### Description of the task:
Which lines in the listing below contain the string "under"? Locate and copy each such line, treating uppercase and lowercase letters as distinct.

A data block
• • • •
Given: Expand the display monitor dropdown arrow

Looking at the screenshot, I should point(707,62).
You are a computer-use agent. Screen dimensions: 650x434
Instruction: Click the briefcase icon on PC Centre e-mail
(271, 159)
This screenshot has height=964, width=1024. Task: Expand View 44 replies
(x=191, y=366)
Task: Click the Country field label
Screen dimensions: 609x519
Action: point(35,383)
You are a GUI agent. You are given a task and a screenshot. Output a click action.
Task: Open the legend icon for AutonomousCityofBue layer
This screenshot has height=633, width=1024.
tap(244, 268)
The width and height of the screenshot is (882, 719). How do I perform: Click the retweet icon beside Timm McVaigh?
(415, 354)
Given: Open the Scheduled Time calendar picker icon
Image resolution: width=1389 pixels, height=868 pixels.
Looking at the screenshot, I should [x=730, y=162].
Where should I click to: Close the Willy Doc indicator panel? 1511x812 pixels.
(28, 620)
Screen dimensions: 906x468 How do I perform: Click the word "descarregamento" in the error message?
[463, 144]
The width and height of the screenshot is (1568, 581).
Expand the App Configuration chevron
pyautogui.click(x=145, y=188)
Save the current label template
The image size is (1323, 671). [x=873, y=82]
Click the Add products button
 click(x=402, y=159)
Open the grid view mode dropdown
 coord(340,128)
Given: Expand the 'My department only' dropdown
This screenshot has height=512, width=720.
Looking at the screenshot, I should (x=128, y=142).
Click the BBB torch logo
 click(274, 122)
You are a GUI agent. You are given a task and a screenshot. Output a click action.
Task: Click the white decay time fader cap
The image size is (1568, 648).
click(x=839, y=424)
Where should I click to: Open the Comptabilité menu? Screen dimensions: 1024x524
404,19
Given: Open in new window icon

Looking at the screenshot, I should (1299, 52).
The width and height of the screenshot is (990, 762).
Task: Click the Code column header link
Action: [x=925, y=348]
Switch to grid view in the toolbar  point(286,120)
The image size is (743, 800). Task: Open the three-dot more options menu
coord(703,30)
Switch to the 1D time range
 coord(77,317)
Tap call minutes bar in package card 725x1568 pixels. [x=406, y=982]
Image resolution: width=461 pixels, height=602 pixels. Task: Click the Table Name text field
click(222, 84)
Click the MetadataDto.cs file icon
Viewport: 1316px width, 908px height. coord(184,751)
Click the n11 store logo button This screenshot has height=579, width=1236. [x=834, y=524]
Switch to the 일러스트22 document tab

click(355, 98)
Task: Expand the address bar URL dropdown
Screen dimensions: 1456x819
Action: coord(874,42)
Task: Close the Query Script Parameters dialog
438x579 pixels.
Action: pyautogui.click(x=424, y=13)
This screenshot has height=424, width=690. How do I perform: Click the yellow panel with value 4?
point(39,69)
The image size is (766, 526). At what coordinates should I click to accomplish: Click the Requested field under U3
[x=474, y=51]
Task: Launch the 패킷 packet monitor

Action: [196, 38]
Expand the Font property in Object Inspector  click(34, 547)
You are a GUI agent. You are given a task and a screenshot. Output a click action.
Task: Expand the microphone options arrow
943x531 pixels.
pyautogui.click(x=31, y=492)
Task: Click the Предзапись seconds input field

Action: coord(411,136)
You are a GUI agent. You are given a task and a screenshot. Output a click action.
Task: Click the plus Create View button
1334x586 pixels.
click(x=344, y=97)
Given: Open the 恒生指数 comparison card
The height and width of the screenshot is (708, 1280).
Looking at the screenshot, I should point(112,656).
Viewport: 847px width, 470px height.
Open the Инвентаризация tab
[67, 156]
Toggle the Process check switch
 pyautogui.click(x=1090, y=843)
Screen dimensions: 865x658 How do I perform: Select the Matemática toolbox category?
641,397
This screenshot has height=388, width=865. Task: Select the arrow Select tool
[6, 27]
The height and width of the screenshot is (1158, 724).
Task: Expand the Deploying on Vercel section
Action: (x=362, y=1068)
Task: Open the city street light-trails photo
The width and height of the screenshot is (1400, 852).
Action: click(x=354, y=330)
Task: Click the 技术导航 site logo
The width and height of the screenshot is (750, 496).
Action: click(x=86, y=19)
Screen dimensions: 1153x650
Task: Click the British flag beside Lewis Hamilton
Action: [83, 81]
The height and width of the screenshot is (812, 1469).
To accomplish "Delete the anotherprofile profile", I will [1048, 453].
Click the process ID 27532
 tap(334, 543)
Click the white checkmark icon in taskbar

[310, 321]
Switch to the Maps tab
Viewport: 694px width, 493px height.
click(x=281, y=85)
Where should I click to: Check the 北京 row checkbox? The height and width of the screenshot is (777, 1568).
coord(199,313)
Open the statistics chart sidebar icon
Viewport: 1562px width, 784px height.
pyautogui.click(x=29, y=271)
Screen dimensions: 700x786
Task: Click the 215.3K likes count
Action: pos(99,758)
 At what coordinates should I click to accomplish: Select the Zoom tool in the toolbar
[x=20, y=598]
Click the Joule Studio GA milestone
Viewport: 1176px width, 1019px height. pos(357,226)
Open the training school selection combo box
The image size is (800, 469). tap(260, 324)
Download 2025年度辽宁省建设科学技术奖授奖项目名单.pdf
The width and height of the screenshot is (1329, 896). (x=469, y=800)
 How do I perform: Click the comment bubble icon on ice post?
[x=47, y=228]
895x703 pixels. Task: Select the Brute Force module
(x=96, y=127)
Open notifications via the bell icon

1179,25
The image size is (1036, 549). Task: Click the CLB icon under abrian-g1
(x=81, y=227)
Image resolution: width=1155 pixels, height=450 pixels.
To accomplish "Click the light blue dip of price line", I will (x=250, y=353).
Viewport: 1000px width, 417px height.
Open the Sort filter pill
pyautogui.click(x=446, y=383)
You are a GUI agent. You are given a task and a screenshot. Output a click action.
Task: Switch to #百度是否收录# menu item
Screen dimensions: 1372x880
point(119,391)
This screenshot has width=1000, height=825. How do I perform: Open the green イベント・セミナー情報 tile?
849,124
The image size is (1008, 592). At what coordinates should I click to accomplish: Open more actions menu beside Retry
• • • •
### Written answer:
The image size is (766, 526). At what coordinates should I click to accomplish: Click the Requested field under U3
The image size is (1036, 549). Task: Click the CLB icon under abrian-g1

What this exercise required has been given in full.